Football really is a communitarian’s game. The submission of the individual to the collective, to belong to a tribe, to a team, is what defines the game. For all that money and individualism threatens the sport, sometimes emotion trumps logic and wealth. Hunger and grit beats talent not baked in with hard work.
And sometimes, nothing embodies the essence of collectivism and heart better than Liverpool on a European night at Anfield. The human spectacle, the emotions, it was too much for Barcelona and Lionel Messi. His legend has graced the game for years but Anfield’s history and tradition for European nights have graced it for decades. Against Liverpool, he succumbed to it, engulfed in mesmeric brilliance of a sea of scarves, flags, hymns and souls that pounded the stadium with noise.
Belief in victory is rooted in the years of historic results that have taken place in this famous, old stadium. St Etienne, Olympiacos, Chelsea, Borussia Dortmund, and now Barcelona. This was arguably their greatest comeback, their greatest night at Anfield. The odds were stacked against them after a 3-0 defeat in the first leg when they had outplayed Barcelona for long spells but found Messi the greatest assassin in the game. Here, they were without two thirds of their deadly attacking trident, Roberto Firmino and Mohammed Salah ruled out through injury.

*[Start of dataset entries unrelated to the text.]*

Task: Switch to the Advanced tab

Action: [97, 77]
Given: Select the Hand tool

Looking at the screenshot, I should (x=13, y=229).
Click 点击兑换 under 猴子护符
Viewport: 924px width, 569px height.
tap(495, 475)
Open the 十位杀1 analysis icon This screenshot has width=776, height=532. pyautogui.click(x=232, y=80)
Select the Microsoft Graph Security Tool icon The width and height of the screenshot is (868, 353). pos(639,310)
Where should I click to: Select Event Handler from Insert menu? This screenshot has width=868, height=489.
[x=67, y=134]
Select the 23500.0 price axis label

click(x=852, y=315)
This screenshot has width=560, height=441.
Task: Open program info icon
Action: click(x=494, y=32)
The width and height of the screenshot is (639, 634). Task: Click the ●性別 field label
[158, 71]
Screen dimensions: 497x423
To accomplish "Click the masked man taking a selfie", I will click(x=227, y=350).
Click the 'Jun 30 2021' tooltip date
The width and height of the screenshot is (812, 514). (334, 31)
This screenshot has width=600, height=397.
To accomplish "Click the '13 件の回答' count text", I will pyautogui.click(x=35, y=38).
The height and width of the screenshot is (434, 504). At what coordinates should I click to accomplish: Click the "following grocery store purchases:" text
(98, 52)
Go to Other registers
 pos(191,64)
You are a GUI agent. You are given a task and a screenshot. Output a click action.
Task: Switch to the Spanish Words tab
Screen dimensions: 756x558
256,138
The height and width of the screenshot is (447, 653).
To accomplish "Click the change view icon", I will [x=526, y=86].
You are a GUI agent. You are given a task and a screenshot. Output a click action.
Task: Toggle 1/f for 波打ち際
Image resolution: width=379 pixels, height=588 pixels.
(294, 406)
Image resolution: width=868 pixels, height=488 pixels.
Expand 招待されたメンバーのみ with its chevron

It didn’t matter. Liverpool got an early goal through Divock Origi, and for a brief moment, a red storm surged around Barcelona. The visitors were unsettled, harassed and harried, besieged by a team that towered over them in every way possible. Klopp said later they played with the heart of giants, and so it proved. Anfield can do this sometimes, where the feverish noise coupled with the weight of history can create a sense of destiny, spurring the home side on and strangling opponents in fear. Pressure never always materialised in way of clear chances, but Liverpool drove into Barcelona. The gegenpress, the art of reclaiming possession in the moment it is lost, requires electricity and energy both on the pitch and in the stands. Here, they got it. They always were. To a man, they were superb. The midfield functioned as a hive, buzzing relentlessly, swarming over their rivals, physically dominant. Jordan Henderson was instrumental, liberated in his new attacking role and it was his forward surge that created the first goal. The full-backs screeched up the pitch all night long. In Sadio Mane, they had someone who never stopped running, his pace unsettling Barcelona throughout. Even as he tired, he still ran, with the ball, taking Liverpool forward, injecting new dimensions in the game. The noise grew every time Liverpool stole possession and drove forward. The visitors shrank at times. The style of Liverpool’s play, requiring exhausting yet inspiring levels of collectivism, heart and industry, naturally coaxes passion out of the fans. Such kind of football was made for nights like this.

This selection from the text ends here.